___ LISTED ENTRIES

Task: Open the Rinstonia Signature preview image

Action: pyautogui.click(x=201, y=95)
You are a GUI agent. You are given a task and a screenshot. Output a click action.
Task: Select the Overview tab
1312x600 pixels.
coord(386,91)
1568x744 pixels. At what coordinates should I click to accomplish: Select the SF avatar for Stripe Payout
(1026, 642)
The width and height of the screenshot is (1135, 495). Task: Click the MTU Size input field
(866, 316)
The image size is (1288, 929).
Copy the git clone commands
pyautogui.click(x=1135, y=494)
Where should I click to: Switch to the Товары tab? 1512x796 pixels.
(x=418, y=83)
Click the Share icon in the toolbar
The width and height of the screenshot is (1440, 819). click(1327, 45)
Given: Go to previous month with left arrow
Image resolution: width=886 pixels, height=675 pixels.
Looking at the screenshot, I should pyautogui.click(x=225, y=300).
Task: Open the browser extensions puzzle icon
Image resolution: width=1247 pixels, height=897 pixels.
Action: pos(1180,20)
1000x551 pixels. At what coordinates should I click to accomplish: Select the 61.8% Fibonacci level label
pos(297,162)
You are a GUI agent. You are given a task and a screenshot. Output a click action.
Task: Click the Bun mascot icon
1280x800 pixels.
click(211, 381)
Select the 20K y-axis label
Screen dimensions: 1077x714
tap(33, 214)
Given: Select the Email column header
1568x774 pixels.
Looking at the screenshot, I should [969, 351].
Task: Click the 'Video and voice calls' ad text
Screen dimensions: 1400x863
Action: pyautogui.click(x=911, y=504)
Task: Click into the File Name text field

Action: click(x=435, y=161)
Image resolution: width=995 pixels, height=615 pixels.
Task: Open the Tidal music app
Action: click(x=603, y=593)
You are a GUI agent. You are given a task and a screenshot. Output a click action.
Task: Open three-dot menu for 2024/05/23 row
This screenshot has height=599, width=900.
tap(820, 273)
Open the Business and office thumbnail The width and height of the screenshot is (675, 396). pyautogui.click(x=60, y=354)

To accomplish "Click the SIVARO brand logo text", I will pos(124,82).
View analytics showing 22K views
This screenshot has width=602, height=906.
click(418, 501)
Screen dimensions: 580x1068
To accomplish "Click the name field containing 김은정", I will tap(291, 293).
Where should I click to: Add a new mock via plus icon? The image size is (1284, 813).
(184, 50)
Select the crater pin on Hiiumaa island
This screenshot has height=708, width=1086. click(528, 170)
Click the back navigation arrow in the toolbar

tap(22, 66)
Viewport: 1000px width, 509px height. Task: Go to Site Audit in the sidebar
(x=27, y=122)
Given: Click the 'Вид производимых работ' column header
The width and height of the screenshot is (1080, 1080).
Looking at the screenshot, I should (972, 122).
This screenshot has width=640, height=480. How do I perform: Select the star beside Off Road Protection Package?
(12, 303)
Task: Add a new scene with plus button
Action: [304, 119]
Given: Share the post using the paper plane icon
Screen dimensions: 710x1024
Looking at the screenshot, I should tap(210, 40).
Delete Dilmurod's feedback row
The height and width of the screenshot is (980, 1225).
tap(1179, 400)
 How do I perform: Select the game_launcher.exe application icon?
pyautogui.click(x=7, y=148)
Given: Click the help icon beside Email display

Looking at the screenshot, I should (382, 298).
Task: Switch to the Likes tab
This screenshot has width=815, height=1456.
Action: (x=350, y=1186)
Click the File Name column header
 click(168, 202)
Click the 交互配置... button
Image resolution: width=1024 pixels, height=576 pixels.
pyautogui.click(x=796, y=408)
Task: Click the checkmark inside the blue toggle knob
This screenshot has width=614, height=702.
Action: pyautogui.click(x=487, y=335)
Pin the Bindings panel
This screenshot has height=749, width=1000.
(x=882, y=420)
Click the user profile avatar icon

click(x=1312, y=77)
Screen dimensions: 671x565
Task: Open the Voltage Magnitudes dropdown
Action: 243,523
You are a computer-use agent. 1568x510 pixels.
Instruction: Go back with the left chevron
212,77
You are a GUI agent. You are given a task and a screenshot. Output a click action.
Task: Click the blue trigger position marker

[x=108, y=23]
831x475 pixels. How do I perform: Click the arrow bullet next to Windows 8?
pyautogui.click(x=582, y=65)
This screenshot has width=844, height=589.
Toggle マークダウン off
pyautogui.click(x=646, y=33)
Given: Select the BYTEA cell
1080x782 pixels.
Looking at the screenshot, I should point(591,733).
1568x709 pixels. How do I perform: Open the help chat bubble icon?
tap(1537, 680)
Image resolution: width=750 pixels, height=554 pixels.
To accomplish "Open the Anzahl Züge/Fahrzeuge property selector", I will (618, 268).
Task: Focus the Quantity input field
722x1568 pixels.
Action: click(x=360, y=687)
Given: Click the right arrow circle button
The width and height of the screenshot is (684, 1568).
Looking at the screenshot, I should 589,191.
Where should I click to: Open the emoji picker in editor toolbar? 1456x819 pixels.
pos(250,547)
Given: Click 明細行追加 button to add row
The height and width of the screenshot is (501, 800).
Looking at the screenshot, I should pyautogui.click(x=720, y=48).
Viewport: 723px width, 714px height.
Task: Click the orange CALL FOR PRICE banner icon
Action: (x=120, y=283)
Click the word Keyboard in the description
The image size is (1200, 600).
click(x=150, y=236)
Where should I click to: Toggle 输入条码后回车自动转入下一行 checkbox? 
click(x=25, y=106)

______

**WHAT YOU SHOULD DO:**
When copying the data above, please keep exactly the lines from its first line through the line with "The image size is (1288, 929).", both ends included, and drop the rest.

**EXERCISE OUTPUT:**
Task: Open the Rinstonia Signature preview image

Action: pyautogui.click(x=201, y=95)
You are a GUI agent. You are given a task and a screenshot. Output a click action.
Task: Select the Overview tab
1312x600 pixels.
coord(386,91)
1568x744 pixels. At what coordinates should I click to accomplish: Select the SF avatar for Stripe Payout
(1026, 642)
The width and height of the screenshot is (1135, 495). Task: Click the MTU Size input field
(866, 316)
The image size is (1288, 929).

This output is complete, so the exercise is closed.